As your project grows, Talend Studio performance can slow down. You are usually required to allocate more memory to Talend Studio to improve its performance.
You can modify the memory allocated to Talend Studio by modifying the relevant Studio .ini configuration file for your system, such as TOS_DI-win32-x86.ini for 32-bit Windows systems. For Linux/Solaris/Windows systems, the relevant .ini configuration file is located in your Studio installation folder.
By default, the .ini file includes the following JVM parameters:
-vmargs -Xms64m -Xmx768m -XX:MaxPermSize=512m -Dfile.encoding=UTF-8
The memory that you can allocate to your Talend Studio depends mostly on your system memory availability. However, Talend recommends the following settings based on the most usual system memory values.

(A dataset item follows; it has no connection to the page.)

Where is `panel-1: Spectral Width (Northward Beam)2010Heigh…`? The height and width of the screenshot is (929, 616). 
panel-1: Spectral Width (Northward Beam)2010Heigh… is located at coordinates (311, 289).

With 2 GB of memory available on a 32-bit system, bounds can be changed as follows:
-vmargs -Xms256m -Xmx1024m -XX:MaxPermSize=256m -Dfile.encoding=UTF-8
With 8 GB of memory available on 64-bit system, the optimal settings can be:
-vmargs -Xms1024m -Xmx4096m -XX:MaxPermSize=512m -Dfile.encoding=UTF-8
For Mac systems, the studio .ini configuration file named TOS_DI-macosx-cocoa.ini is located in the Talend Studio install dir\TOS_DI-macosx-cocoa.app\Contents\MacOS directory. The default settings are shown below:
--launcher.XXMaxPermSize512m -vmargs -Xms64m -Xmx768m -Xdock:icon=../Resources/talend.icns -XstartOnFirstThread -Dorg.eclipse.swt.internal.carbon.smallFonts -Dosgi.instance.area.default=../../../workspace -Dfile.encoding=UTF-8
Modify the Java parameters to allocate more memory to Talend Studio. For example, with 8 GB of memory available on 64-bit system, the optimal settings can be:
--launcher.XXMaxPermSize512m -vmargs -Xms2014m -Xmx4096m -Xdock:icon=../Resources/talend.icns -XstartOnFirstThread -Dorg.eclipse.swt.internal.carbon.smallFonts -Dosgi.instance.area.default=../../../workspace -Dfile.encoding=UTF-8
Note: The setting of this .ini configuration file will only impact the performance of Talend Studio. It will not impact the job execution itself. If you want to allocate more memory to the job execution, please refer to the Allocating more memory to one or several Jobs section in the article: OutOfMemory Exception.